As a performer, Harris is clearly unschooled; thankfully, she is prone to smiling and nodding to herself when working her way through awkward transitions, which makes the exercise fairly charming to watch. Director Regie Cabico (of Godiva Dates & One Night Stands local fame) has set up a series of standard solo-show tropes for her to cover, from the dance break to the accent-based portrayal of various characters, and she will presumably grow more comfortable with these as the show’s run goes on. His coaching is evident, and Harris has the natural wit and radiance to really benefit from it whenever she gets past her self-consciousness.

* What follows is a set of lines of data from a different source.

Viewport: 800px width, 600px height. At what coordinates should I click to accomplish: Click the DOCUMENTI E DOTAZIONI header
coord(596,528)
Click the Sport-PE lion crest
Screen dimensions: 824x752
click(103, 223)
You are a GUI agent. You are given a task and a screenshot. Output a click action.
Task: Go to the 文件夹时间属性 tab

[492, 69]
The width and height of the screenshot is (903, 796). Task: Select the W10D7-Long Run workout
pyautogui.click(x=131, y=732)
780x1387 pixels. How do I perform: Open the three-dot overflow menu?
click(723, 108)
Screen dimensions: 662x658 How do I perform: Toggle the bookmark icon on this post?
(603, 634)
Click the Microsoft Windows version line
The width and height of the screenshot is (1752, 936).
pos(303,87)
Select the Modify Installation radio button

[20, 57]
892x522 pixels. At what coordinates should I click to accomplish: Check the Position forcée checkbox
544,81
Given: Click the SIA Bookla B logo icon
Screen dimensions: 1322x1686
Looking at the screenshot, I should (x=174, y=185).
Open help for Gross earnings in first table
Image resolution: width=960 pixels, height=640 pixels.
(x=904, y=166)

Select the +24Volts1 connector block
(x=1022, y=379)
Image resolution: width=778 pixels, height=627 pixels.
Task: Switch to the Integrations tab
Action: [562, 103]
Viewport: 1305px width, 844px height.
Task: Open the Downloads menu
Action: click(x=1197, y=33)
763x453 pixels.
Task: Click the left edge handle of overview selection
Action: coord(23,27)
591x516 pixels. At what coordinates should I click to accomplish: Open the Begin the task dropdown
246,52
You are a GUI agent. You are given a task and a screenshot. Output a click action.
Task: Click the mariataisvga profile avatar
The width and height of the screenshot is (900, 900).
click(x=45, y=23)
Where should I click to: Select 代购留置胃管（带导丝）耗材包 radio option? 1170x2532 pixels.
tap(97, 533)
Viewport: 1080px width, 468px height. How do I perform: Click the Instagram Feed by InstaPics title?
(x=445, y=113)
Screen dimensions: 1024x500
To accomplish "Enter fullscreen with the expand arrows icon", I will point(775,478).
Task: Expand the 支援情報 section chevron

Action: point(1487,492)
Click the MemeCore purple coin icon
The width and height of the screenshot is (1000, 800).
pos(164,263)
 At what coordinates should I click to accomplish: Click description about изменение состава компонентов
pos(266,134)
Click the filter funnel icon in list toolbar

So: a decidedly amateur piece (in the “doing it for the love” sense of the word) that doesn’t quite come together as a whole, even though it abounds in emotional detail. Not the kind of thing a curator would let through (even with Cabico’s name there to help), nor the kind that the non-curator Fringe administration will eagerly leap on as proof of the superiority of their open-gate policy.
But it’s a story with enough quiet outrage to stick with you and expand your empathy a little bit, despite the ephemeral issues with performance and dramaturgy. And it’d be a shame to lose that – and whatever else Harris may bring us in the future.